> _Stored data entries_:
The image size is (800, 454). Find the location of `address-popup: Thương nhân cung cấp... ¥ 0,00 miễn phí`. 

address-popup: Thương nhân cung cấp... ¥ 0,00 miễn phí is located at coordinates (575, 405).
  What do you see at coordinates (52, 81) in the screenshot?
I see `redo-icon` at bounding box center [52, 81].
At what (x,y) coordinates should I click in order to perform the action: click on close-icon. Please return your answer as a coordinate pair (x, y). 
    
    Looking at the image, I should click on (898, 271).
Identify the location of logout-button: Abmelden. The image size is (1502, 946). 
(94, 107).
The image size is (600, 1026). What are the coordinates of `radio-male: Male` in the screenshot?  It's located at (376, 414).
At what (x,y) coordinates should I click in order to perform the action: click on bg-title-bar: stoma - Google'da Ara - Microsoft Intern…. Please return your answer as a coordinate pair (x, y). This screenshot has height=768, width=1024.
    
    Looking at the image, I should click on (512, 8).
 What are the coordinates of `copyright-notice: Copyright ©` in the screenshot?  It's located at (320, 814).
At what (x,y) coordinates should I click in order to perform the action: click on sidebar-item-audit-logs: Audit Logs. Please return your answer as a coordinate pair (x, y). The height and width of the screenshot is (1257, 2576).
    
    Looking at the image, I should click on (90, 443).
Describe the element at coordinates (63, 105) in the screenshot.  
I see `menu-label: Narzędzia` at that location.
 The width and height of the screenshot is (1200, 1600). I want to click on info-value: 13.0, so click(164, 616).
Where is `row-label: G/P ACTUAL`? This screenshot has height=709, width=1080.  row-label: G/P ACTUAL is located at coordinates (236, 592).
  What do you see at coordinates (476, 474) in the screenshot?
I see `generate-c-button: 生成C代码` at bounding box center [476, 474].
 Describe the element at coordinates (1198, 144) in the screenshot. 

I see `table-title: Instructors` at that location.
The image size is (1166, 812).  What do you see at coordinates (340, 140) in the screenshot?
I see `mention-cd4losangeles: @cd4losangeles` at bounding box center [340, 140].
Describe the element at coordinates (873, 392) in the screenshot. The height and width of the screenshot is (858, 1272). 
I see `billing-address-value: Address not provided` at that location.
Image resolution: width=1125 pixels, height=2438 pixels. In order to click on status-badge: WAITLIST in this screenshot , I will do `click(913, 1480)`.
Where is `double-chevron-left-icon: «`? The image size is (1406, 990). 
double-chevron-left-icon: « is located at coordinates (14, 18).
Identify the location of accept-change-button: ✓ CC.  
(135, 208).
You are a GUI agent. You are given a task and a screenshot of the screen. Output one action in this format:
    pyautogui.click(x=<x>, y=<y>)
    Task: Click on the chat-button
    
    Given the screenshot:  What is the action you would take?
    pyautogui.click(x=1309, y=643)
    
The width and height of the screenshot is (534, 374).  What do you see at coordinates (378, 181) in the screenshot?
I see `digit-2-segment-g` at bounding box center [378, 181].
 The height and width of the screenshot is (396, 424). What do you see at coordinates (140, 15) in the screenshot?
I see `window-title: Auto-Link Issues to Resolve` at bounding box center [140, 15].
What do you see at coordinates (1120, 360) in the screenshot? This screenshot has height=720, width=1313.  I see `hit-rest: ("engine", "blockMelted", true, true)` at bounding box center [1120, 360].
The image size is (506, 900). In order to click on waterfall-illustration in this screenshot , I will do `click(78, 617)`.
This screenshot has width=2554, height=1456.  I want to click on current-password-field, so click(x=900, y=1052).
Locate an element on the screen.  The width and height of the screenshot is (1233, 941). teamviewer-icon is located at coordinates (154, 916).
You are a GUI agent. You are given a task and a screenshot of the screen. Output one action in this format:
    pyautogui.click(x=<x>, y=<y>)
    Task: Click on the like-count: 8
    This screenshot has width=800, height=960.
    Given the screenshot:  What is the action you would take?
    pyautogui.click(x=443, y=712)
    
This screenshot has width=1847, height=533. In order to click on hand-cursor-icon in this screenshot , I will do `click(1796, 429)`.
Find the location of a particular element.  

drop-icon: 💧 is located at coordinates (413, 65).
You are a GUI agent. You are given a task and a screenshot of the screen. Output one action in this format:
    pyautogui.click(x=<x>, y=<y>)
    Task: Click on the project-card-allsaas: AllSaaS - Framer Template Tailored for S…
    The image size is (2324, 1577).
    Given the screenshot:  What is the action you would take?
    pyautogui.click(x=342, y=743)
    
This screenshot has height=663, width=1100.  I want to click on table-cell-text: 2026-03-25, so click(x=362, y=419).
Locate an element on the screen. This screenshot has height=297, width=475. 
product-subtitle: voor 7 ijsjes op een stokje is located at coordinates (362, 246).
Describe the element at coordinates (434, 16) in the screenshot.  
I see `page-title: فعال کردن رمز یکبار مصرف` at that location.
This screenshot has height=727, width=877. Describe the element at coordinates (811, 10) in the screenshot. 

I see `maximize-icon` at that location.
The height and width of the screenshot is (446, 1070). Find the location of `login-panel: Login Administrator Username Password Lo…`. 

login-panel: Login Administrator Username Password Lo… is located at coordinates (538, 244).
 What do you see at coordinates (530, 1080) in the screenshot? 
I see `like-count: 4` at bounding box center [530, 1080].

> _Requirement_: Duplicate every item above line for line, leaving nothing out and changing nothing.

> _Task response_:
The image size is (800, 454). Find the location of `address-popup: Thương nhân cung cấp... ¥ 0,00 miễn phí`. 

address-popup: Thương nhân cung cấp... ¥ 0,00 miễn phí is located at coordinates (575, 405).
  What do you see at coordinates (52, 81) in the screenshot?
I see `redo-icon` at bounding box center [52, 81].
At what (x,y) coordinates should I click in order to perform the action: click on close-icon. Please return your answer as a coordinate pair (x, y). 
    
    Looking at the image, I should click on (898, 271).
Identify the location of logout-button: Abmelden. The image size is (1502, 946). 
(94, 107).
The image size is (600, 1026). What are the coordinates of `radio-male: Male` in the screenshot?  It's located at (376, 414).
At what (x,y) coordinates should I click in order to perform the action: click on bg-title-bar: stoma - Google'da Ara - Microsoft Intern…. Please return your answer as a coordinate pair (x, y). This screenshot has height=768, width=1024.
    
    Looking at the image, I should click on (512, 8).
 What are the coordinates of `copyright-notice: Copyright ©` in the screenshot?  It's located at (320, 814).
At what (x,y) coordinates should I click in order to perform the action: click on sidebar-item-audit-logs: Audit Logs. Please return your answer as a coordinate pair (x, y). The height and width of the screenshot is (1257, 2576).
    
    Looking at the image, I should click on (90, 443).
Describe the element at coordinates (63, 105) in the screenshot.  
I see `menu-label: Narzędzia` at that location.
 The width and height of the screenshot is (1200, 1600). I want to click on info-value: 13.0, so click(164, 616).
Where is `row-label: G/P ACTUAL`? This screenshot has height=709, width=1080.  row-label: G/P ACTUAL is located at coordinates (236, 592).
  What do you see at coordinates (476, 474) in the screenshot?
I see `generate-c-button: 生成C代码` at bounding box center [476, 474].
 Describe the element at coordinates (1198, 144) in the screenshot. 

I see `table-title: Instructors` at that location.
The image size is (1166, 812).  What do you see at coordinates (340, 140) in the screenshot?
I see `mention-cd4losangeles: @cd4losangeles` at bounding box center [340, 140].
Describe the element at coordinates (873, 392) in the screenshot. The height and width of the screenshot is (858, 1272). 
I see `billing-address-value: Address not provided` at that location.
Image resolution: width=1125 pixels, height=2438 pixels. In order to click on status-badge: WAITLIST in this screenshot , I will do `click(913, 1480)`.
Where is `double-chevron-left-icon: «`? The image size is (1406, 990). 
double-chevron-left-icon: « is located at coordinates (14, 18).
Identify the location of accept-change-button: ✓ CC.  
(135, 208).
You are a GUI agent. You are given a task and a screenshot of the screen. Output one action in this format:
    pyautogui.click(x=<x>, y=<y>)
    Task: Click on the chat-button
    
    Given the screenshot:  What is the action you would take?
    pyautogui.click(x=1309, y=643)
    
The width and height of the screenshot is (534, 374).  What do you see at coordinates (378, 181) in the screenshot?
I see `digit-2-segment-g` at bounding box center [378, 181].
 The height and width of the screenshot is (396, 424). What do you see at coordinates (140, 15) in the screenshot?
I see `window-title: Auto-Link Issues to Resolve` at bounding box center [140, 15].
What do you see at coordinates (1120, 360) in the screenshot? This screenshot has height=720, width=1313.  I see `hit-rest: ("engine", "blockMelted", true, true)` at bounding box center [1120, 360].
The image size is (506, 900). In order to click on waterfall-illustration in this screenshot , I will do `click(78, 617)`.
This screenshot has width=2554, height=1456.  I want to click on current-password-field, so click(x=900, y=1052).
Locate an element on the screen.  The width and height of the screenshot is (1233, 941). teamviewer-icon is located at coordinates (154, 916).
You are a GUI agent. You are given a task and a screenshot of the screen. Output one action in this format:
    pyautogui.click(x=<x>, y=<y>)
    Task: Click on the like-count: 8
    This screenshot has width=800, height=960.
    Given the screenshot:  What is the action you would take?
    pyautogui.click(x=443, y=712)
    
This screenshot has width=1847, height=533. In order to click on hand-cursor-icon in this screenshot , I will do `click(1796, 429)`.
Find the location of a particular element.  

drop-icon: 💧 is located at coordinates (413, 65).
You are a GUI agent. You are given a task and a screenshot of the screen. Output one action in this format:
    pyautogui.click(x=<x>, y=<y>)
    Task: Click on the project-card-allsaas: AllSaaS - Framer Template Tailored for S…
    The image size is (2324, 1577).
    Given the screenshot:  What is the action you would take?
    pyautogui.click(x=342, y=743)
    
This screenshot has height=663, width=1100.  I want to click on table-cell-text: 2026-03-25, so click(x=362, y=419).
Locate an element on the screen. This screenshot has height=297, width=475. 
product-subtitle: voor 7 ijsjes op een stokje is located at coordinates (362, 246).
Describe the element at coordinates (434, 16) in the screenshot.  
I see `page-title: فعال کردن رمز یکبار مصرف` at that location.
This screenshot has height=727, width=877. Describe the element at coordinates (811, 10) in the screenshot. 

I see `maximize-icon` at that location.
The height and width of the screenshot is (446, 1070). Find the location of `login-panel: Login Administrator Username Password Lo…`. 

login-panel: Login Administrator Username Password Lo… is located at coordinates (538, 244).
 What do you see at coordinates (530, 1080) in the screenshot? 
I see `like-count: 4` at bounding box center [530, 1080].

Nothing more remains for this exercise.